Louis Engelman – Het valt het Utrechtse stadsbestuur niet mee om zijn burgers meer bij zijn plannen te betrekken. Dat blijkt uit het rapport dat de Utrechtse Rekenkamer deze week publiceerde. Participatie is complex en gaat vaak moeizaam.

Het college zegt zich daarvan bewust te zijn en toont bereidheid een aantal aanbevelingen voor verbetering over te nemen. Maar heel erg van harte gaat dat niet. Want in een reactiestuk wordt ook nogal afwerend gereageerd.
In de trant van: dat doen we allang, je kunt het niet iedereen naar de zin maken, en bij uitdagingen waarvoor de stad staat kunnen belangen botsen. Dit wekt de indruk dat het college er moeite mee heeft de kritiek te verkroppen.

Terwijl er uit het Rekenkamerrapport genoeg te leren valt. Want daarin wordt geen florissant beeld geschetst van het ‘participatiebeleid’ van de gemeente Utrecht. De kritiek richt zich onder meer op het gebrek aan informatie, onduidelijkheid over de inbreng van burgers en op de vaak niet erg transparante werkwijze.

In het rapport ‘HOREN, ZIEN EN SAMEN DOOR’ wordt geconcludeerd dat het de stad niet is gelukt de in 2018 gestelde doelen in de beleidsvisie ‘Samen Stad Maken’ te realiseren.

Ook is te lezen dat het voor veel Utrechters onzichtbaar is of de gemeente wel opkomt voor hun belangen.
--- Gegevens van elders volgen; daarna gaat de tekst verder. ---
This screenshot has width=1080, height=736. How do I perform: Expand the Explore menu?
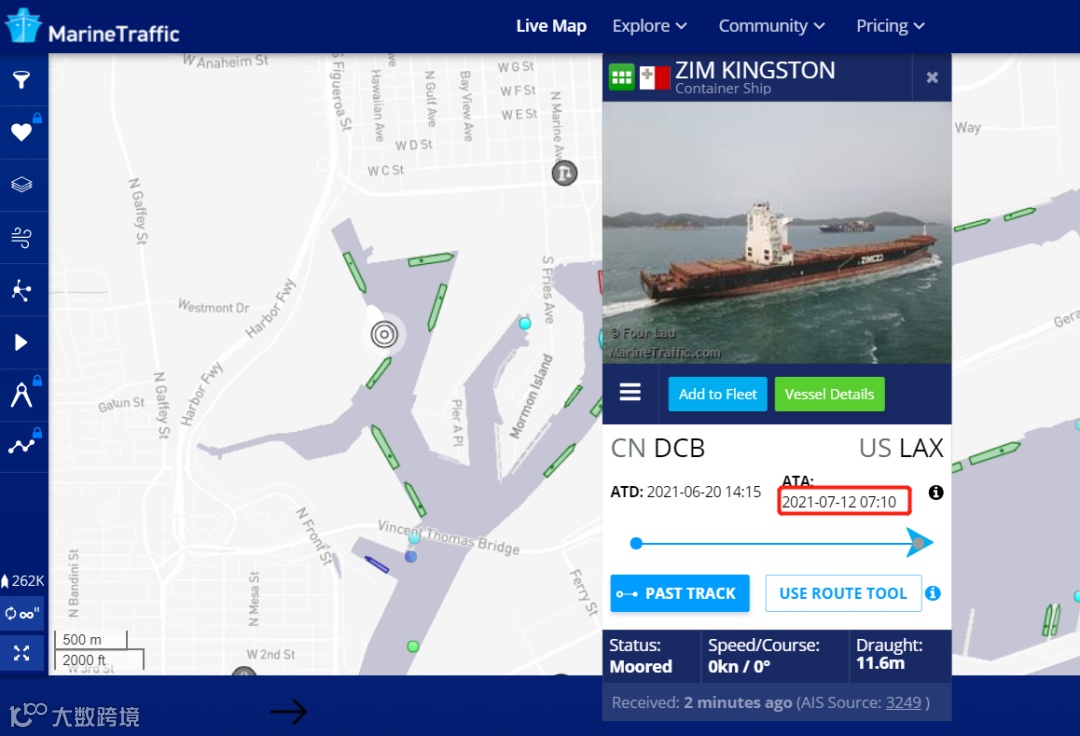(650, 26)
Ze voelen zich tijdens het participatieproces onvoldoende betrokken en weten achteraf vaak niet wat er met hun suggesties is gebeurd.
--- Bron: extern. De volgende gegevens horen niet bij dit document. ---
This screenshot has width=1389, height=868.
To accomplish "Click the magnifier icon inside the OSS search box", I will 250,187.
Weliswaar zegt 48 procent van de 400 ondervraagden dat de gemeente ‘benaderbaar’ is, maar daarentegen geeft van de andere helft circa 30 procent aan dat zij de ‘betrouwbaarheid en betrokkenheid’ van het bestuur laag waarderen. Dat zijn geen fijne cijfers voor het stadsbestuur.

Daarbij komt dat het niet alleen voor de gewone burger moeilijk is om een eenmaal ingeslagen weg om te buigen naar een ander einddoel. Ook de gemeenteraad heeft daar last van. Volgens het rapport worden de raadsleden voorafgaand aan de participatietrajecten niet goed geïnformeerd over de vorm ervan en over de vraag waarom het zo gebeurt. Dan begint het begrip ‘Samen stad maken’ wel erg te wringen.
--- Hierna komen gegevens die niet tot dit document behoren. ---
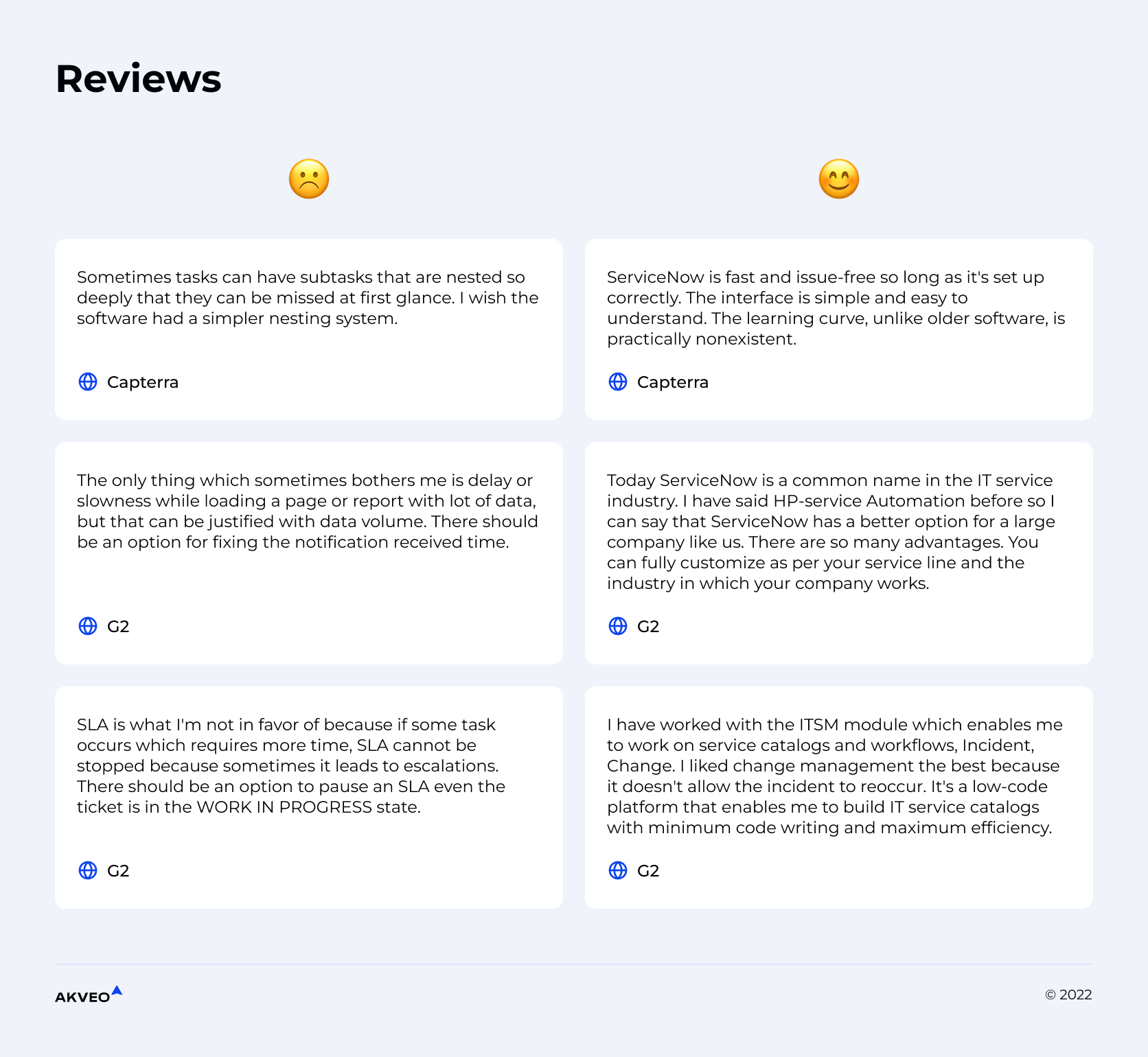Click the © 2022 copyright text
This screenshot has width=1148, height=1057.
pyautogui.click(x=1068, y=995)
Uit het verslag van de Rekenkamer rijst het beeld op van een overheid die wel met de mond belijdt participatie erg belangrijk te vinden, maar die als het er op aan komt behoorlijk afhoudend is. Dat komt overeen met mijn eigen ervaringen van de laatste jaren, waarin ik langs de zijkant processen volgde zoals in de Merwedekanaalzone en in het Rachmaninoffplantsoen.

Maar het wordt voor burgers nóg moeilijker als het college externe communicatiespecialisten inhuren. Die zien het – en dat is niet onlogisch – kennelijk als hun taak het stadsbestuur tevreden te stellen door de participatie naar een van tevoren gesteld doel te leiden.

Participatie is in die situaties een enorme fopspeen. Je mag wel deelnemen, als je maar niet dwars gaat liggen. Bij zo’n betuttelende houding verlang ik erg terug naar het ouderwetse woord ‘inspraak’. Dat suggereert in elk geval meer dan het huidige participeren dat er ook sprake kan zijn van echte invloed.